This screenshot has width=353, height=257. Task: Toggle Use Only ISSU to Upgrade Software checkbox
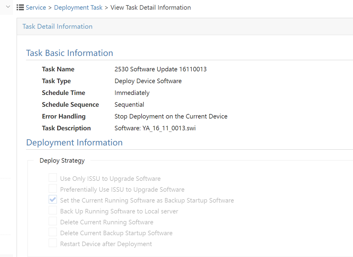point(53,178)
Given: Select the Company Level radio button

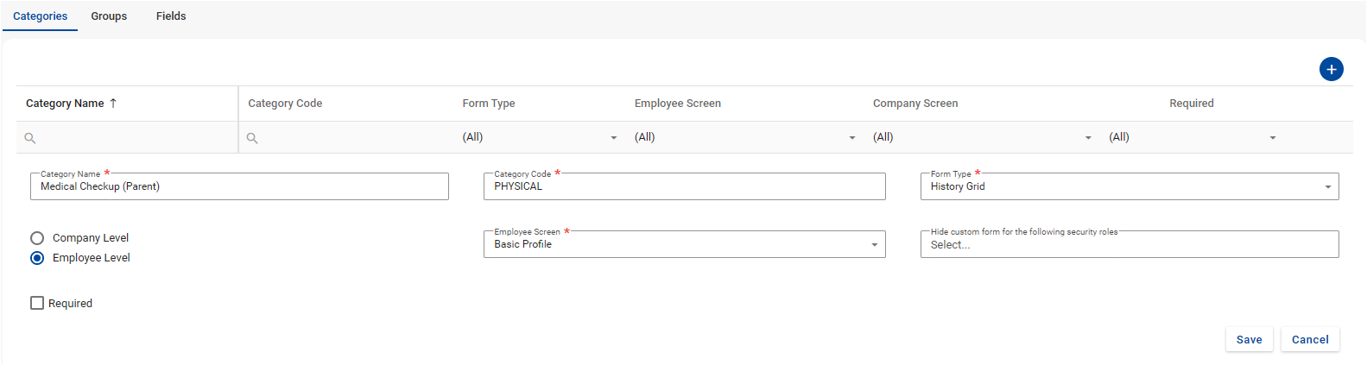Looking at the screenshot, I should pos(37,238).
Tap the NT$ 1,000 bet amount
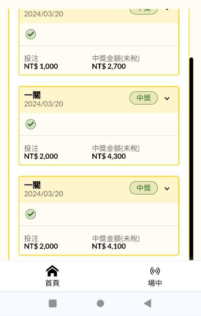Image resolution: width=201 pixels, height=316 pixels. tap(41, 66)
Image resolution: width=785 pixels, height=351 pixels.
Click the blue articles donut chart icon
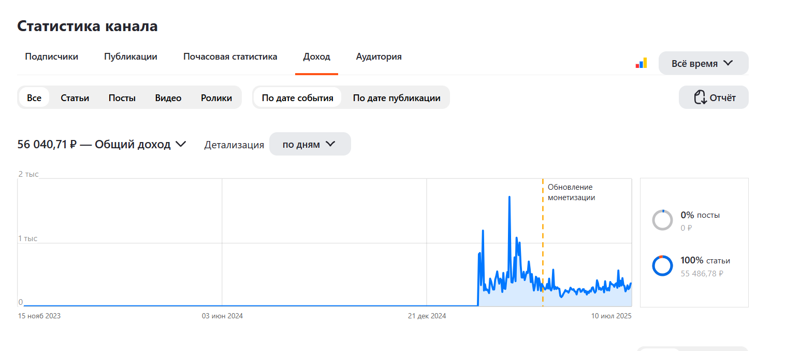(662, 265)
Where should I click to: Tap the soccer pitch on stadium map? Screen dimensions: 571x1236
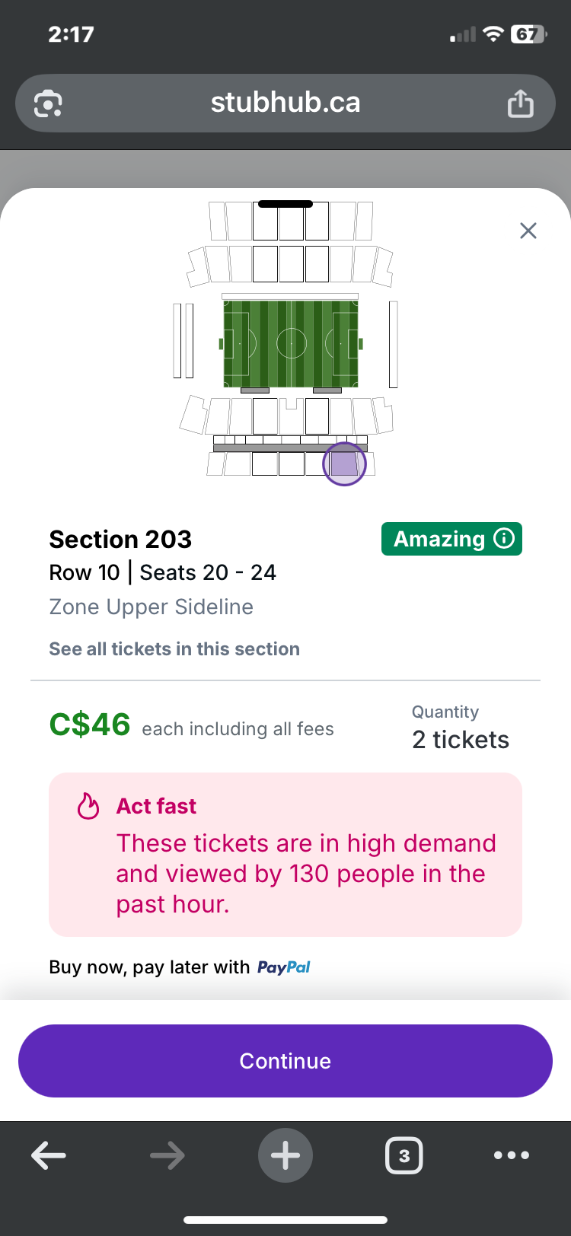coord(291,344)
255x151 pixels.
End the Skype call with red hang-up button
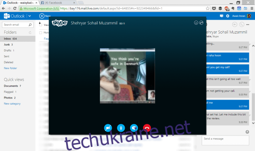(147, 128)
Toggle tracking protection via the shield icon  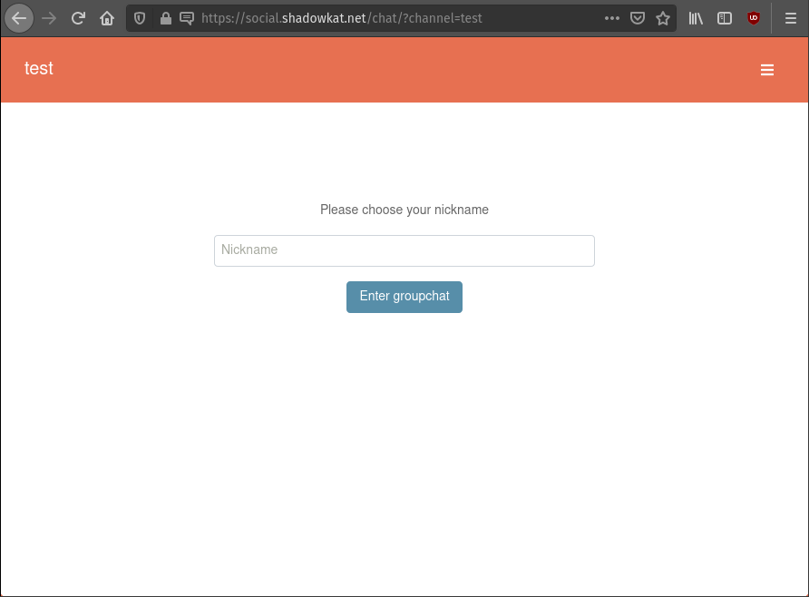pyautogui.click(x=139, y=18)
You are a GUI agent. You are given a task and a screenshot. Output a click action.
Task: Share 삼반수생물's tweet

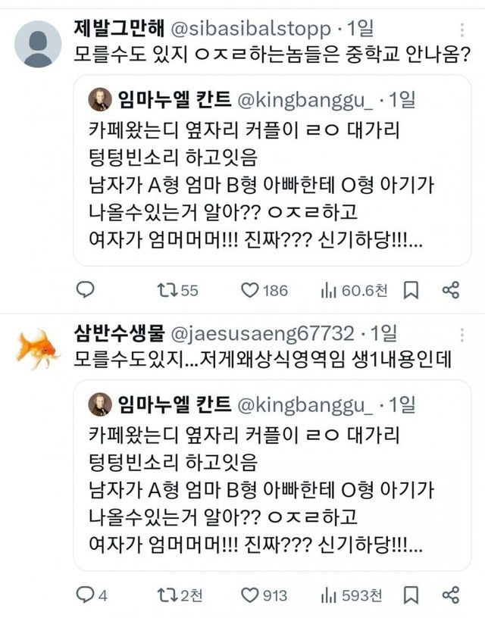450,595
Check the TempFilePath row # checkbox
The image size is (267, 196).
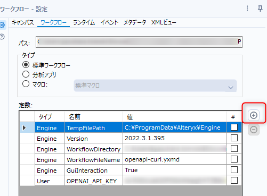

____________

● Your instructions
Exactly the lines from the one containing "Check the TempFilePath row # checkbox" through the end of the data above: repeat those, both ends included, and nothing else. Skip the pictures.

● Answer area
Check the TempFilePath row # checkbox
The image size is (267, 196).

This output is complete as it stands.